The fourth paragraph of the Background of the Recommendation of the Hifn
Board of Directors is replaced in its entirety with the following:
In December 2007, Hifn commenced discussions with Company
No. 1, initially focused on a potential commercial relationship. In January 2008, Company No. 1 expressed interest in a potential business combination with Hifn and requested high level due diligence items. The parties engaged in merger
discussions for several months. In April 2008, since the prior standstill arrangement with Company No. 1 had expired, Hifn requested that Company No. 1 enter into a new 12-month standstill arrangement prior to further merger discussions. A
new standstill arrangement was viewed as especially important in the case of Company No. 1 because its financial advisor had indicated that Company No. 1 might make hostile overtures. Representatives of RBC made a presentation to Hifn on
April 17, 2008, about the history of discussions with Company No. 1. Hifn formally re-engaged RBC on April 25, 2008 because RBC was familiar with Hifns business and the substance of the discussions with the parties contacted in
the 2007 portion of Hifns market check process. In May 2008, the Hifn board evaluated whether to adopt a stockholder rights plan, but no such plan was ever adopted. Hifn and Company No. 1 ultimately ceased negotiations in July 2008
because they were unable to reach agreement on Hifns valuation and because Company No. 1 ultimately declined to sign the standstill agreement requested by Hifn.

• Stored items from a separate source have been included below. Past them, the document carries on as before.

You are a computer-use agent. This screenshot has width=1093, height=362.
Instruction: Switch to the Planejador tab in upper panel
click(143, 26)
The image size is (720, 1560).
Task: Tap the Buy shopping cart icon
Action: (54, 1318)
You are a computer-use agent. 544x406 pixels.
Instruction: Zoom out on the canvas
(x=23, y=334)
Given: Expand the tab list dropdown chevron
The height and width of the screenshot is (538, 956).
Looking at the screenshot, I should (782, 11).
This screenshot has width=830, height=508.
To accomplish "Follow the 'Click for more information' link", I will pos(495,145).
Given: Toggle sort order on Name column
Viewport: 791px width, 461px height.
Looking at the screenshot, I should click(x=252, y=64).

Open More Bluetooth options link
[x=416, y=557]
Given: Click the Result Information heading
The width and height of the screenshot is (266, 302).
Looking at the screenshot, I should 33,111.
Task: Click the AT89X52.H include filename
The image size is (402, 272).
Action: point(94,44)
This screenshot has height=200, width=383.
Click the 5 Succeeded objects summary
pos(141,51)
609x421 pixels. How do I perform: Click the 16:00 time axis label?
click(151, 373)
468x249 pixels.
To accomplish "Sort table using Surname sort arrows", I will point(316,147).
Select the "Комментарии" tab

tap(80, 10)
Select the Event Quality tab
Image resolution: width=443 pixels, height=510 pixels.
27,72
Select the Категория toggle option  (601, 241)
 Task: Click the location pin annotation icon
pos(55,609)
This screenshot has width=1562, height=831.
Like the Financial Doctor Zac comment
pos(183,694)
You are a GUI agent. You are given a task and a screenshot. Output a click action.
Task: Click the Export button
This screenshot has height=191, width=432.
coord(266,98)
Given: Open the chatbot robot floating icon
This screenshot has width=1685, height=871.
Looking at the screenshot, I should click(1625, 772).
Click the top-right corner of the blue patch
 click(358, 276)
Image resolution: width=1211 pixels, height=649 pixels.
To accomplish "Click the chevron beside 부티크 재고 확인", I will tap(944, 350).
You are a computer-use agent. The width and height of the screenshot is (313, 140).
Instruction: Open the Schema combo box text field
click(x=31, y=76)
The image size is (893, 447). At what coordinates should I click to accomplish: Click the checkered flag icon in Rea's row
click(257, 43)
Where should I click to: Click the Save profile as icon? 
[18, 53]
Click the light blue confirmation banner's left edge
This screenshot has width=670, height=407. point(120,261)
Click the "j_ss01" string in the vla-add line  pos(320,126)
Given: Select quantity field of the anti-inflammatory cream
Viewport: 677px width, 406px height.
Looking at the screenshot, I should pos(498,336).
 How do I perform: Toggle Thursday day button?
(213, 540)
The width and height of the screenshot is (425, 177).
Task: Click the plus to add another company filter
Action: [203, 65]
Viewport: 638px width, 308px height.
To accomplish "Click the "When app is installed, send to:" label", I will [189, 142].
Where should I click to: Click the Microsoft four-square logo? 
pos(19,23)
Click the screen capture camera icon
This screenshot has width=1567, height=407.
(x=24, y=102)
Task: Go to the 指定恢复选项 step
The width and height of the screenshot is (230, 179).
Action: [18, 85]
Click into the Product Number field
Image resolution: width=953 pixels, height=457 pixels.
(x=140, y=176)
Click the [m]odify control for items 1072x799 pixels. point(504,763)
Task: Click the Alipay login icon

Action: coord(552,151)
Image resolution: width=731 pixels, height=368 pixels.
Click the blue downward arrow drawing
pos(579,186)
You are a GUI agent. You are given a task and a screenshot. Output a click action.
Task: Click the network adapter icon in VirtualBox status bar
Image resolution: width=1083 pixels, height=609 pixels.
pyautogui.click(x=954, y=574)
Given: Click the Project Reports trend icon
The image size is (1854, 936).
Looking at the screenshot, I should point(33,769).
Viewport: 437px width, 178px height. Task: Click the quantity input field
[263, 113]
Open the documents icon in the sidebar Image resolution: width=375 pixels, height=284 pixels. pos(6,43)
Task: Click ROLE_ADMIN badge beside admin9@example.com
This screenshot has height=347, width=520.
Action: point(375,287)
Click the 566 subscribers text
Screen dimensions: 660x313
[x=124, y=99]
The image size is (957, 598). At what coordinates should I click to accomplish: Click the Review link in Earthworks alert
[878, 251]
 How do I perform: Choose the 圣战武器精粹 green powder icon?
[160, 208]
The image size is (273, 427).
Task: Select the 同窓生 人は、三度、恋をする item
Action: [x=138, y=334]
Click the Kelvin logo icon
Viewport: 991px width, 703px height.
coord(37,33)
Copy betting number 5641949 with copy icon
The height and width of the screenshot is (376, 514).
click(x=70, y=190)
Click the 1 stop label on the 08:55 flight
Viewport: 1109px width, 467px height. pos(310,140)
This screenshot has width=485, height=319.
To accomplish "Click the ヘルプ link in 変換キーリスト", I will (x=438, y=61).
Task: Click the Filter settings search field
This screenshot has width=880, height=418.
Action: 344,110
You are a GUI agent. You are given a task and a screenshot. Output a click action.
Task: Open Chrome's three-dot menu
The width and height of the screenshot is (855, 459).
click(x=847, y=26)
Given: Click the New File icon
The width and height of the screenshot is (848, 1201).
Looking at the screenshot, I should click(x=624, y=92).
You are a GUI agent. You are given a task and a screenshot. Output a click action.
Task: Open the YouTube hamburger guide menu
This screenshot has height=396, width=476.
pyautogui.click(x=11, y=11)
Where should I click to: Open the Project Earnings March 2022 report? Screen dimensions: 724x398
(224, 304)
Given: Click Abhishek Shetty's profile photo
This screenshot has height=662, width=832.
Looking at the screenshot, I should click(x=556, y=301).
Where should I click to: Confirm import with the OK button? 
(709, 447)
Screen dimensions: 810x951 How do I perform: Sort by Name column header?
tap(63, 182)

The following is added as a new paragraph in the Background of the Recommendation of the Hifn Board of Directors immediately following the fourth paragraph of such section:
In May 2008 through February 2009, RBC and Hifn approached, or were approached by, a number of possible acquirors of Hifn, as discussed below.
Previously, in 2007, RBC had contacted twenty-nine likely acquirors. Most of the companies contacted at that time indicated a lack of interest in acquiring Hifn because of factors such as, but not limited to, Hifns lack of revenue growth, lack
of profitability and/or lack of strategic fit with the acquiror. Because those factors had not improved and in many respects had materially deteriorated by 2008, it was determined that merely re-soliciting these companies (or approaching an even
broader group of companies) may be counter-productive to maximizing value for Hifn stockholders, because it might, among other reasons, give the mistaken impression that Hifn was perpetually for sale and therefore in a weak bargaining position.
Accordingly, it was determined that the optimum strategy for maximizing value for stockholders during this period was to approach selected companies when and as appropriate, as described below.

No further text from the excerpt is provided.